## Task brief
Nothing in the data may be omitted; output it all verbatim.
--- START ---
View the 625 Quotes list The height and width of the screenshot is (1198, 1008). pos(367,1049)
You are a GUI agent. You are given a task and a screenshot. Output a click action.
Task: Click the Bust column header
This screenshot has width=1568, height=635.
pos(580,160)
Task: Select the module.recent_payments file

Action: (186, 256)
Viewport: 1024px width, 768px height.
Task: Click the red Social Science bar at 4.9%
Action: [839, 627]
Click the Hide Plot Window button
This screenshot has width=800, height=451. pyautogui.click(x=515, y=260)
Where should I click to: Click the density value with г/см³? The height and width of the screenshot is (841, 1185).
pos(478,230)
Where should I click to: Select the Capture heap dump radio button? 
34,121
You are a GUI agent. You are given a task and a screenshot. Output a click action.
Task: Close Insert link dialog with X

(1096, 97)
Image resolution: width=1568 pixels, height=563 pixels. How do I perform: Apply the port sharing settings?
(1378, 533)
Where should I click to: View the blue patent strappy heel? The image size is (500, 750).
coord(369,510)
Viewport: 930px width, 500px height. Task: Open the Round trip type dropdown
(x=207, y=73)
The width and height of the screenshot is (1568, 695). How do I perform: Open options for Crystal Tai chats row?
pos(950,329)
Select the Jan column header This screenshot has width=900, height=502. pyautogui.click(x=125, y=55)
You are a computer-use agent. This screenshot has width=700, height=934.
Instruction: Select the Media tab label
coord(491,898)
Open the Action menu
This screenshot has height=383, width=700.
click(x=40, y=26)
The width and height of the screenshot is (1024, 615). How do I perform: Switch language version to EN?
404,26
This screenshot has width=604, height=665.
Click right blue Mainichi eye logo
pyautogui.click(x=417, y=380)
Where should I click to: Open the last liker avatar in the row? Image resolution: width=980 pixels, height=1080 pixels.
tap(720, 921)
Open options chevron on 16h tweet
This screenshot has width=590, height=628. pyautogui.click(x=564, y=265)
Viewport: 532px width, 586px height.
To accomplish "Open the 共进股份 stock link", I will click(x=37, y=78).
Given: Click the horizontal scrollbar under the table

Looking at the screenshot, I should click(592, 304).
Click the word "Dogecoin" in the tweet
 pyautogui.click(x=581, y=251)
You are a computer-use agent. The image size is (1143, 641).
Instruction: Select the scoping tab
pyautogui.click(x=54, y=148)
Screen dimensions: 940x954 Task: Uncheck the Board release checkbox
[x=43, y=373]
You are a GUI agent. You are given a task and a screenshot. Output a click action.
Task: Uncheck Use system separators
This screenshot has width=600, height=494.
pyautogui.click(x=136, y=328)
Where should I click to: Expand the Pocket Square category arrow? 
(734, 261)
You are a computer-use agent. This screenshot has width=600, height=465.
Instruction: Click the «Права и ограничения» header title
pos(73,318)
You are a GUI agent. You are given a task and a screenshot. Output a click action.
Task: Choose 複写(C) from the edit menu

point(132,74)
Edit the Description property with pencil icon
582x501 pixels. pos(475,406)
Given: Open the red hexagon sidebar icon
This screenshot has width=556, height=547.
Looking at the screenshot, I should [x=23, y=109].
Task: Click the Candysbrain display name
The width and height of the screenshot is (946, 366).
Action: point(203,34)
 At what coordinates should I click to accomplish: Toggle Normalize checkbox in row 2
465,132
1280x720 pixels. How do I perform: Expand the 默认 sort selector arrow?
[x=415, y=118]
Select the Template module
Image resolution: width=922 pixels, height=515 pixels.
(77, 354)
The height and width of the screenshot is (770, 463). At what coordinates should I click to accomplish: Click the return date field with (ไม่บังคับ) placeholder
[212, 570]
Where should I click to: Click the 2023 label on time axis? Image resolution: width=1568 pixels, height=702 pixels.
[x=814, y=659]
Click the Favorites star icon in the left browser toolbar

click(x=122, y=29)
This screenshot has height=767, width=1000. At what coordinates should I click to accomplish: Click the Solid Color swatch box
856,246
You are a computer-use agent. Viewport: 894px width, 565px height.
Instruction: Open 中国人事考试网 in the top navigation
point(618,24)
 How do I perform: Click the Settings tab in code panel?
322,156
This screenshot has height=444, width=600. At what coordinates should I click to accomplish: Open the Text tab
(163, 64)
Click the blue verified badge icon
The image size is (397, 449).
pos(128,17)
--- END ---
## Expected output
View the 625 Quotes list The height and width of the screenshot is (1198, 1008). pos(367,1049)
You are a GUI agent. You are given a task and a screenshot. Output a click action.
Task: Click the Bust column header
This screenshot has width=1568, height=635.
pos(580,160)
Task: Select the module.recent_payments file

Action: (186, 256)
Viewport: 1024px width, 768px height.
Task: Click the red Social Science bar at 4.9%
Action: [839, 627]
Click the Hide Plot Window button
This screenshot has width=800, height=451. pyautogui.click(x=515, y=260)
Where should I click to: Click the density value with г/см³? The height and width of the screenshot is (841, 1185).
pos(478,230)
Where should I click to: Select the Capture heap dump radio button? 
34,121
You are a GUI agent. You are given a task and a screenshot. Output a click action.
Task: Close Insert link dialog with X

(1096, 97)
Image resolution: width=1568 pixels, height=563 pixels. How do I perform: Apply the port sharing settings?
(1378, 533)
Where should I click to: View the blue patent strappy heel? The image size is (500, 750).
coord(369,510)
Viewport: 930px width, 500px height. Task: Open the Round trip type dropdown
(x=207, y=73)
The width and height of the screenshot is (1568, 695). How do I perform: Open options for Crystal Tai chats row?
pos(950,329)
Select the Jan column header This screenshot has width=900, height=502. pyautogui.click(x=125, y=55)
You are a computer-use agent. This screenshot has width=700, height=934.
Instruction: Select the Media tab label
coord(491,898)
Open the Action menu
This screenshot has height=383, width=700.
click(x=40, y=26)
The width and height of the screenshot is (1024, 615). How do I perform: Switch language version to EN?
404,26
This screenshot has width=604, height=665.
Click right blue Mainichi eye logo
pyautogui.click(x=417, y=380)
Where should I click to: Open the last liker avatar in the row? Image resolution: width=980 pixels, height=1080 pixels.
tap(720, 921)
Open options chevron on 16h tweet
This screenshot has width=590, height=628. pyautogui.click(x=564, y=265)
Viewport: 532px width, 586px height.
To accomplish "Open the 共进股份 stock link", I will click(x=37, y=78).
Given: Click the horizontal scrollbar under the table

Looking at the screenshot, I should click(592, 304).
Click the word "Dogecoin" in the tweet
 pyautogui.click(x=581, y=251)
You are a computer-use agent. The image size is (1143, 641).
Instruction: Select the scoping tab
pyautogui.click(x=54, y=148)
Screen dimensions: 940x954 Task: Uncheck the Board release checkbox
[x=43, y=373]
You are a GUI agent. You are given a task and a screenshot. Output a click action.
Task: Uncheck Use system separators
This screenshot has width=600, height=494.
pyautogui.click(x=136, y=328)
Where should I click to: Expand the Pocket Square category arrow? 
(734, 261)
You are a computer-use agent. This screenshot has width=600, height=465.
Instruction: Click the «Права и ограничения» header title
pos(73,318)
You are a GUI agent. You are given a task and a screenshot. Output a click action.
Task: Choose 複写(C) from the edit menu

point(132,74)
Edit the Description property with pencil icon
582x501 pixels. pos(475,406)
Given: Open the red hexagon sidebar icon
This screenshot has width=556, height=547.
Looking at the screenshot, I should [x=23, y=109].
Task: Click the Candysbrain display name
The width and height of the screenshot is (946, 366).
Action: point(203,34)
 At what coordinates should I click to accomplish: Toggle Normalize checkbox in row 2
465,132
1280x720 pixels. How do I perform: Expand the 默认 sort selector arrow?
[x=415, y=118]
Select the Template module
Image resolution: width=922 pixels, height=515 pixels.
(77, 354)
The height and width of the screenshot is (770, 463). At what coordinates should I click to accomplish: Click the return date field with (ไม่บังคับ) placeholder
[212, 570]
Where should I click to: Click the 2023 label on time axis? Image resolution: width=1568 pixels, height=702 pixels.
[x=814, y=659]
Click the Favorites star icon in the left browser toolbar

click(x=122, y=29)
This screenshot has height=767, width=1000. At what coordinates should I click to accomplish: Click the Solid Color swatch box
856,246
You are a computer-use agent. Viewport: 894px width, 565px height.
Instruction: Open 中国人事考试网 in the top navigation
point(618,24)
 How do I perform: Click the Settings tab in code panel?
322,156
This screenshot has height=444, width=600. At what coordinates should I click to accomplish: Open the Text tab
(163, 64)
Click the blue verified badge icon
The image size is (397, 449).
pos(128,17)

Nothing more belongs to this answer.